Studies have shown that light resistive exercise is of benefit to people with ALS, especially in the early stages. The type of exercises for the ALS patient is limited, and is largely determined by the amount of mobility available.
If the arms are usable, consider light weight training on weight machines. The use of free weights is not advisable because of the risk of injury should loss of control occur. A hand cycle is an excellent choice. Swimming or water aerobics are good full body programs that carry virtually no risk of injury. If the legs are functional, consider walking or cycling on a stationary bike. Walking carries the risk of falling, so unless the legs are very stable with no drop foot tendency, cycling is the safest avenue to good muscle tone and cardiovascular health for the ALS patient.
In my particular case, stationary cycling is the only option available to me, and will be the main subject of this article. The first question is that of bicycle type. Recumbent designs are the only viable option for ALS patients, and within the recumbent family, an open step through design with a high seat is advisable. The step through design allows you to mount the bike without having to raise your leg more than a couple of inches. The high seat allows many people to seat themselves as well as exit without assistance. Recumbent stationary bikes with a low seat encourage the ALS patient to drop into the seat, and require substantial assistance from a caregiver to lift them out of the seat to a standing position. The Iron Man cycle that I chose for my program satisfies each of the points previously listed.
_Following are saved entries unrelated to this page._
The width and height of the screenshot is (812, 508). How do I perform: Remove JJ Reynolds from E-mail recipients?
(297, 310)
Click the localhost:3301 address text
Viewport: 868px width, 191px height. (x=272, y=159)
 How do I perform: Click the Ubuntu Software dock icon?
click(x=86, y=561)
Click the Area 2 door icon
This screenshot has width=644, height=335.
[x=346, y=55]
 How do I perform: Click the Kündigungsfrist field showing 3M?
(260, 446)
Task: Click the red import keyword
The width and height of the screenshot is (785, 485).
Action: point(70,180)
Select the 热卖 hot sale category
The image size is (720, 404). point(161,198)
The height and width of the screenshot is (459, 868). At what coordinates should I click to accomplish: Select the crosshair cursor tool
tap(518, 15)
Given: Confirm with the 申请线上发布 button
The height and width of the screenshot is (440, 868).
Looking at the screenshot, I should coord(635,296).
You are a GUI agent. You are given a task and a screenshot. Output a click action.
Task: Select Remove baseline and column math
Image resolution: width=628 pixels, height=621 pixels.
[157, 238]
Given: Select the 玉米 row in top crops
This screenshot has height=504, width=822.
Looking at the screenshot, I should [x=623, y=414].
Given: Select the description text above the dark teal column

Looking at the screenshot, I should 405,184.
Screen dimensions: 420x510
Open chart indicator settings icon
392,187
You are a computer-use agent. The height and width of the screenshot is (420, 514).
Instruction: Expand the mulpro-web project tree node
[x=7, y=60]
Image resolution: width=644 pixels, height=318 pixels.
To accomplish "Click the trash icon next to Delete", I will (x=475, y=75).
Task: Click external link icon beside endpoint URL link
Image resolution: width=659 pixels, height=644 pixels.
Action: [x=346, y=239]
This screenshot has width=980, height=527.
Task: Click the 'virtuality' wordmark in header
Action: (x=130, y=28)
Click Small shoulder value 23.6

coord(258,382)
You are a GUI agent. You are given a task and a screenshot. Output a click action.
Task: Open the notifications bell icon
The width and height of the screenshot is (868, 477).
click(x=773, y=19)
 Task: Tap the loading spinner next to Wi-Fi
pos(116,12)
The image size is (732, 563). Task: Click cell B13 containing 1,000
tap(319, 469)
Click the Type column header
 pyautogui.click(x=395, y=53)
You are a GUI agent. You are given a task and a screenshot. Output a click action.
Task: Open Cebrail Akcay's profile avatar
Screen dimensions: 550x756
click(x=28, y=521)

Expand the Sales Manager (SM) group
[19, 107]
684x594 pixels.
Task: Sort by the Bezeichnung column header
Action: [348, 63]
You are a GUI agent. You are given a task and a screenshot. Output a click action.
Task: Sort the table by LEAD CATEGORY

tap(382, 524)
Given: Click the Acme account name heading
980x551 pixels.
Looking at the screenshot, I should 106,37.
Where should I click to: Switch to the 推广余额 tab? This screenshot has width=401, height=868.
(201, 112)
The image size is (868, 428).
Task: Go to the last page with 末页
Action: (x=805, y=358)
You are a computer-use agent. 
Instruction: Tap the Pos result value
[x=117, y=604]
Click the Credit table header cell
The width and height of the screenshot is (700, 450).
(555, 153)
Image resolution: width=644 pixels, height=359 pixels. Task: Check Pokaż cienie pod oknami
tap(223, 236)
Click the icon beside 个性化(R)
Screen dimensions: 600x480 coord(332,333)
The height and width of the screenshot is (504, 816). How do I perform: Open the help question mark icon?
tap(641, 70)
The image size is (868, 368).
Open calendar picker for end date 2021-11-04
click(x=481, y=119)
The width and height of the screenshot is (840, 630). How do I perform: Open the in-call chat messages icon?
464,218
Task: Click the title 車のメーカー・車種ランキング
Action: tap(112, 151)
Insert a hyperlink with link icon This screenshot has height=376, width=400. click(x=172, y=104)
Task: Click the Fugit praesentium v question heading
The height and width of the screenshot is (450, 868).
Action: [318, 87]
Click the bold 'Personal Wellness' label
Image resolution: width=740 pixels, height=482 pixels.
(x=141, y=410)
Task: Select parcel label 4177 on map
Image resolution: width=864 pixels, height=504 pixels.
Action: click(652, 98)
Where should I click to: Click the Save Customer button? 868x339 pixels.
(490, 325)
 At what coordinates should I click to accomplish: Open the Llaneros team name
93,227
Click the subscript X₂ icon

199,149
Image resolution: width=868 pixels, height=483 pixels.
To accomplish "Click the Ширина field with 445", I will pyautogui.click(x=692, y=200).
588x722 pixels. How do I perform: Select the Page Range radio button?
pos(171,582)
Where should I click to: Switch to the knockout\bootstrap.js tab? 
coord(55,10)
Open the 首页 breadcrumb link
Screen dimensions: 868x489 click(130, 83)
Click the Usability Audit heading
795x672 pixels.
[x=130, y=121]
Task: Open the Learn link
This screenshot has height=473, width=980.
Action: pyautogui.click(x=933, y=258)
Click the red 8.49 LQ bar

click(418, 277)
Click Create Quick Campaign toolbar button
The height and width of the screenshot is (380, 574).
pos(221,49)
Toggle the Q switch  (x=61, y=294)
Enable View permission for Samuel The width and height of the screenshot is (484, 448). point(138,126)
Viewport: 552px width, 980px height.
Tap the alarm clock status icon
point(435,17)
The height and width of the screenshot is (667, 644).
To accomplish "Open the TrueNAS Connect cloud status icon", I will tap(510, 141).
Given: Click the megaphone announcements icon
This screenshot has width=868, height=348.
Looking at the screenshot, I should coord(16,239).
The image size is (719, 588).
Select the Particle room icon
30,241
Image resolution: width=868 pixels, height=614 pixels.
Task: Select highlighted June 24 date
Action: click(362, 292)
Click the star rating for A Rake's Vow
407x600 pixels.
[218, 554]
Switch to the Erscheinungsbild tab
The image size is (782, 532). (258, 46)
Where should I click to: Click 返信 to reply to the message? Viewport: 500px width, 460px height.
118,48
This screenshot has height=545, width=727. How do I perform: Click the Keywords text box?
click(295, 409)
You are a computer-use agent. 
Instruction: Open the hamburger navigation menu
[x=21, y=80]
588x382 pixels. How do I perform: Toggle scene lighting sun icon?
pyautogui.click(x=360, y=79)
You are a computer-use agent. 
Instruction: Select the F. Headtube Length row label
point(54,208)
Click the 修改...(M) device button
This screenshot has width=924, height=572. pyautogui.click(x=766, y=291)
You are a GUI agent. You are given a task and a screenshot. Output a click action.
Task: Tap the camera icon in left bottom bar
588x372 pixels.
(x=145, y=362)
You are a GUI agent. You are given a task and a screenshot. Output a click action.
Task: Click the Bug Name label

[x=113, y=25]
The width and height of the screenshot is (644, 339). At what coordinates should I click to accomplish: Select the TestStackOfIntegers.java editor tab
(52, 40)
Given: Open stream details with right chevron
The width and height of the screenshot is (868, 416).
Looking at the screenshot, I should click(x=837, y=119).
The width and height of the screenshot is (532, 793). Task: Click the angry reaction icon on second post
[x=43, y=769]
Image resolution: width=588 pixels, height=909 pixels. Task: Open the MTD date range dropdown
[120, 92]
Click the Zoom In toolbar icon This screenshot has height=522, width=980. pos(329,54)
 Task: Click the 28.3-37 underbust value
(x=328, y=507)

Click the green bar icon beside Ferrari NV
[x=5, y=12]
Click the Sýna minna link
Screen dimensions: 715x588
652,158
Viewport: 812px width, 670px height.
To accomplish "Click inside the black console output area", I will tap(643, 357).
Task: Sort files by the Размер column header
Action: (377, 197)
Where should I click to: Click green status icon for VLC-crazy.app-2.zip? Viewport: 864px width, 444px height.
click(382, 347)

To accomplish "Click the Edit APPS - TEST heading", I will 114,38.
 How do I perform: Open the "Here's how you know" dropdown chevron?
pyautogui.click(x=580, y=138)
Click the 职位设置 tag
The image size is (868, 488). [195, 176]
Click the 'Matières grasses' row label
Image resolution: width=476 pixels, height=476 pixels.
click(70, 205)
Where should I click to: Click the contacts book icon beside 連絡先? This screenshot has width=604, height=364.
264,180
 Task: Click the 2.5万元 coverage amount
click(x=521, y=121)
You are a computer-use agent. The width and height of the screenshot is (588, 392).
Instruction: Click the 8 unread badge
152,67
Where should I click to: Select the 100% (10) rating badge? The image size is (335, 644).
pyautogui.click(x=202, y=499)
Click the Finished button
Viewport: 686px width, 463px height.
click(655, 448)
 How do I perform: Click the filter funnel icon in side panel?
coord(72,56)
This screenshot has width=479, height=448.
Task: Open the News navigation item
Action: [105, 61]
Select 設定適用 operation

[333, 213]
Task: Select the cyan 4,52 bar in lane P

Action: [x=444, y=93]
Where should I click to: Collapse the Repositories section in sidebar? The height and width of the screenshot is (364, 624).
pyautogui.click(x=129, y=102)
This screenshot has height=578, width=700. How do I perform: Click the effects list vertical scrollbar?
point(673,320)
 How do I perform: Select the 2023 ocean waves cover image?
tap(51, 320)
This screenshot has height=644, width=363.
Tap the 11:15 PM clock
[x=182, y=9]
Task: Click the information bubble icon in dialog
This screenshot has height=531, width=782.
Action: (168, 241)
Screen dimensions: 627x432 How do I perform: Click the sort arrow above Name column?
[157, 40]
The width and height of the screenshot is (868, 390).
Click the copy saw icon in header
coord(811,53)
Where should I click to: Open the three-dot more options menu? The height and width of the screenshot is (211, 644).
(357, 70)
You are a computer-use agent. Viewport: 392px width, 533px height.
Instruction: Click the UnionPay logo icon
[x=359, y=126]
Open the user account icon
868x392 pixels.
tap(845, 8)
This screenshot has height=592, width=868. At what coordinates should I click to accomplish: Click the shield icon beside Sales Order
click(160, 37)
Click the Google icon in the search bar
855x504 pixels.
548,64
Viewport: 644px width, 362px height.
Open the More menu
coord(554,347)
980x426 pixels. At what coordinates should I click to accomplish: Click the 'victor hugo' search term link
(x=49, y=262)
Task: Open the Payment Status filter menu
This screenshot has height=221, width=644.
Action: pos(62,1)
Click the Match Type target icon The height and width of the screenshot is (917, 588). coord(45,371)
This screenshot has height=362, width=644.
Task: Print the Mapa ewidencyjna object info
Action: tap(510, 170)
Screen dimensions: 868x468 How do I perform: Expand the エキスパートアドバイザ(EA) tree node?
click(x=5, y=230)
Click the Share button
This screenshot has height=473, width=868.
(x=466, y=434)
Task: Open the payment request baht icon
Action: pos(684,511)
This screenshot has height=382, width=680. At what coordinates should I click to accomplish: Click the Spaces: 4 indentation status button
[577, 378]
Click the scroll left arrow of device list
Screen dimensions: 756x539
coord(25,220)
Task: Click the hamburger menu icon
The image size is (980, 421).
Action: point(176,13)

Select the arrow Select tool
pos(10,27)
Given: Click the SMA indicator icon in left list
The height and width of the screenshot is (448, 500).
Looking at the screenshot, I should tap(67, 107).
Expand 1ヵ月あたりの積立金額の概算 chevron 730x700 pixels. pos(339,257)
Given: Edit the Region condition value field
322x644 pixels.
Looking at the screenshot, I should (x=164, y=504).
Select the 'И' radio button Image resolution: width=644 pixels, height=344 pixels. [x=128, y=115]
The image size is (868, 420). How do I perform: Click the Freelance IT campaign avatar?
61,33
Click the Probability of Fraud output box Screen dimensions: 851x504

Once you have your cycle, where do you begin? Common sense says to start slow and listen to what your body is telling you. I started at level one and stayed there for three weeks. Week one was 30 minutes, week two was 45 minutes, and week 3 was 60 minutes. During this time, I monitored my heart rate and respiration for any signs of distress. After completing three weeks with no complications, I started riding a hill course up to level four covering 7.5 miles in under 45 minutes.
After the exercise session is over, care must be used when transitioning to a standing position. You will likely experience “jelly legs” and be unable to walk safely without assistance for a short time. After my daily ride, I spend five minutes resting on the bike while Christine rolls an office chair next to the cycle. I transfer off of the cycle right into the office chair, minimizing the risk of a fall.
One modification that I recommend is the addition of SPD pedals and compatible cycling shoes. The pedals that come with stationary bikes do not offer sufficient foot and ankle support. Using the SPD pedals, your feet are mechanically connected to the pedals, preventing ankle alignment errors resulting in feet rolling outward.